Adrian Wiszniewski (born 1958) is a Scottish artist and one of the members of the New Glasgow Boys a group of artists who emerged from Glasgow School of Art and led the resurgence of Scottish figurative painting in the late 20th century. Other members of this group included the late Steven Campbell, who was a close friend of Adrian, Peter Howson and Ken Currie. Under the tutelage of artists like Alexander Moffat in the 1980s the four later went on to attain national and international status.

==Biography==

Adrian Wiszniewski was born in Glasgow in 1958. He was educated at the Mackintosh School of Architecture and then the Glasgow School of Art from 1979 to 1983. He was influenced by New Image painting in the early 1980s, combining figurative art with social commentary. And he belonged to a group known as the New Glasgow Boys where he played a leading role. They were known in the mid-1980s with their "figure paintings as redolent of fantasy and myth as they were attuned to the workings of contemporary thought and everyday life." He gave his first solo show in 1984 in London and Glasgow; the Tate acquired some of his paintings at that time.

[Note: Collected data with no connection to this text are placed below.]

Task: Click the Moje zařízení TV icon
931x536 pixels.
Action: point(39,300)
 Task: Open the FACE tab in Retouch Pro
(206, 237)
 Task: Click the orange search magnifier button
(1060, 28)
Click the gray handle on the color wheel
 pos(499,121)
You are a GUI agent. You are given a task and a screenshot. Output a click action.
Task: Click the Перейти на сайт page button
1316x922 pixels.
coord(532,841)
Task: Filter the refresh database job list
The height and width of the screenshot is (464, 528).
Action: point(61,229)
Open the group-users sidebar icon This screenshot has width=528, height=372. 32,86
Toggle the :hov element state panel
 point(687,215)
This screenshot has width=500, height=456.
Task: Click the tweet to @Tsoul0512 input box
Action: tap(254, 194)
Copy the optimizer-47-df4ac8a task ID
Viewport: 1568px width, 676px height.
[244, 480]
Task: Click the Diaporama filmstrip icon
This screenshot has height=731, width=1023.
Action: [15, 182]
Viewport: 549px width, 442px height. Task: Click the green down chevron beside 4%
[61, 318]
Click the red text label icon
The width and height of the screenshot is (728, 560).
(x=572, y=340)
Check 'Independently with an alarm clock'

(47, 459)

Between 1986 and 1987 his paintings resided at the Walker Gallery, Liverpool. Since then he tried different directions in his work. He was engaged with printmaking, sculpture, installations, furniture and interior design and writing. As an author he explored "new media as a central part of the art of communicating fresh ideas".
In 2011 an exhibition of his recent paintings were shown at 108 Fine Art, Harrogate in a collaborative exhibition with the musician and artist Edwyn Collins.

He has worked with the Scottish Philharmonic Orchestra in the production of the musical narrative The Girl, The Boy and The Hag and Adrian wrote and illustrated an accompanying book.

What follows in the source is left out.